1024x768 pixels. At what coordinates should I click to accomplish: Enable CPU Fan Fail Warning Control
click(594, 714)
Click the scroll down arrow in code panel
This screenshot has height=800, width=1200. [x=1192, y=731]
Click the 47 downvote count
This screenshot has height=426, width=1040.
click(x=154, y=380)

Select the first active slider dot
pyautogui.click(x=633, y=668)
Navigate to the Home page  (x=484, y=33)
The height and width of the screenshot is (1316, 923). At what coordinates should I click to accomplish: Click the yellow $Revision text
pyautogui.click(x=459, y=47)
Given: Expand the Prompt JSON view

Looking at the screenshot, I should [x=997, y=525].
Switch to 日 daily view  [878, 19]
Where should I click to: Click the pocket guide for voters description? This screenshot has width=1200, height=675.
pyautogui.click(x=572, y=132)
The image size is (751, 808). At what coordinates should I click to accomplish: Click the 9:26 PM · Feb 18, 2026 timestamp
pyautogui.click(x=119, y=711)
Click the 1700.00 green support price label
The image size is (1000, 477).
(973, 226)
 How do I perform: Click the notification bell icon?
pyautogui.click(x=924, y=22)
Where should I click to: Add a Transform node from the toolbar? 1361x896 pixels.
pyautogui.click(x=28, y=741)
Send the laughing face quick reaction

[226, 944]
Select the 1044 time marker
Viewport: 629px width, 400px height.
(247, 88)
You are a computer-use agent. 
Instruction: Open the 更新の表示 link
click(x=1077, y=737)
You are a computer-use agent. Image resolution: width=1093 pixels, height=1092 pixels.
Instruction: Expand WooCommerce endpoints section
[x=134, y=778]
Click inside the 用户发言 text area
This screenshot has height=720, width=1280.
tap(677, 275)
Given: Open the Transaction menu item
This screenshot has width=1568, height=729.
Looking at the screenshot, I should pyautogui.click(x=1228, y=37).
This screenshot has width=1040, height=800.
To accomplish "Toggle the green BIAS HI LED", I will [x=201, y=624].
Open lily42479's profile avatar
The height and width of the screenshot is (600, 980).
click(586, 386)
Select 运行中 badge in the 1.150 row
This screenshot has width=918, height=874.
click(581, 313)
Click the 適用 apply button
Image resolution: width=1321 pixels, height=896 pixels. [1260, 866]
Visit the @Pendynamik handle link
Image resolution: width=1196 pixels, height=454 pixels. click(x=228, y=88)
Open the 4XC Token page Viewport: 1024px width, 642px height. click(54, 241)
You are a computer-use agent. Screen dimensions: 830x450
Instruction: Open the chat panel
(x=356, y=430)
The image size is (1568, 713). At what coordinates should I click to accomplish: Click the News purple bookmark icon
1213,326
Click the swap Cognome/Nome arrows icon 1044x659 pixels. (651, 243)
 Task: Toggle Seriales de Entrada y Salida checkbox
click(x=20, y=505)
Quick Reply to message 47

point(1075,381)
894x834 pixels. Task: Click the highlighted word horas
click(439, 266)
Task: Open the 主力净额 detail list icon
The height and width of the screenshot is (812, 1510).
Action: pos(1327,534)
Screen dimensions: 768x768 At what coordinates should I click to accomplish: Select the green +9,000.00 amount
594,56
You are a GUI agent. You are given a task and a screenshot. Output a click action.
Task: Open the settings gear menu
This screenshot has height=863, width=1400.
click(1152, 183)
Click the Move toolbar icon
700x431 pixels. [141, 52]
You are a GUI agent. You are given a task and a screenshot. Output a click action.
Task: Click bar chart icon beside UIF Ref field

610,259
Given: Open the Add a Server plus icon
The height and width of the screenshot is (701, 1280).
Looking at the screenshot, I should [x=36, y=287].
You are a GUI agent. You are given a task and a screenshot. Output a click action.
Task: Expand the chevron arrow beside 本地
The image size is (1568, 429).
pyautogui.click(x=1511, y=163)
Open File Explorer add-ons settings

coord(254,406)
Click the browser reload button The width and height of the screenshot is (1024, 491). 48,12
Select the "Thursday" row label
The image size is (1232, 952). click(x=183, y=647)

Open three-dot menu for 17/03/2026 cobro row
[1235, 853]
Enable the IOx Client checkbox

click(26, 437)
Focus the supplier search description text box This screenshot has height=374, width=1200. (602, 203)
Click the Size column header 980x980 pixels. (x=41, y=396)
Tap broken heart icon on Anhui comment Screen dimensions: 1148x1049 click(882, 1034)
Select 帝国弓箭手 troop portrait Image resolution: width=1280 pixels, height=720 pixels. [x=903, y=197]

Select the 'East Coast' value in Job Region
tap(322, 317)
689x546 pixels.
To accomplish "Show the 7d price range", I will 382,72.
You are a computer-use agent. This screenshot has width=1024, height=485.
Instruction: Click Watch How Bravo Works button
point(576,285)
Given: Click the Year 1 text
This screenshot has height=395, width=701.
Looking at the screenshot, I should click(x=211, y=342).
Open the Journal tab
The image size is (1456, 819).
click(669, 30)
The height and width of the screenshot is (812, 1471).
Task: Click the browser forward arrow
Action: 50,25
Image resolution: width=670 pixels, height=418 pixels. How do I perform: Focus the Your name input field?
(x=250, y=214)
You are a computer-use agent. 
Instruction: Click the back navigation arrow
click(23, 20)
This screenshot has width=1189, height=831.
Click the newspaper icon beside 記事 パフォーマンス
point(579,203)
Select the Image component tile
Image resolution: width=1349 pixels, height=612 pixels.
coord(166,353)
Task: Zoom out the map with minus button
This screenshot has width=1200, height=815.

════════════════════

Print, without alteration, only the lines above between the one holding "The height and width of the screenshot is (701, 1280)." and the one holding "Click the browser reload", inclusive.

Answer to the problem:
The height and width of the screenshot is (701, 1280).
Looking at the screenshot, I should [x=36, y=287].
You are a GUI agent. You are given a task and a screenshot. Output a click action.
Task: Expand the chevron arrow beside 本地
The image size is (1568, 429).
pyautogui.click(x=1511, y=163)
Open File Explorer add-ons settings

coord(254,406)
Click the browser reload button The width and height of the screenshot is (1024, 491). 48,12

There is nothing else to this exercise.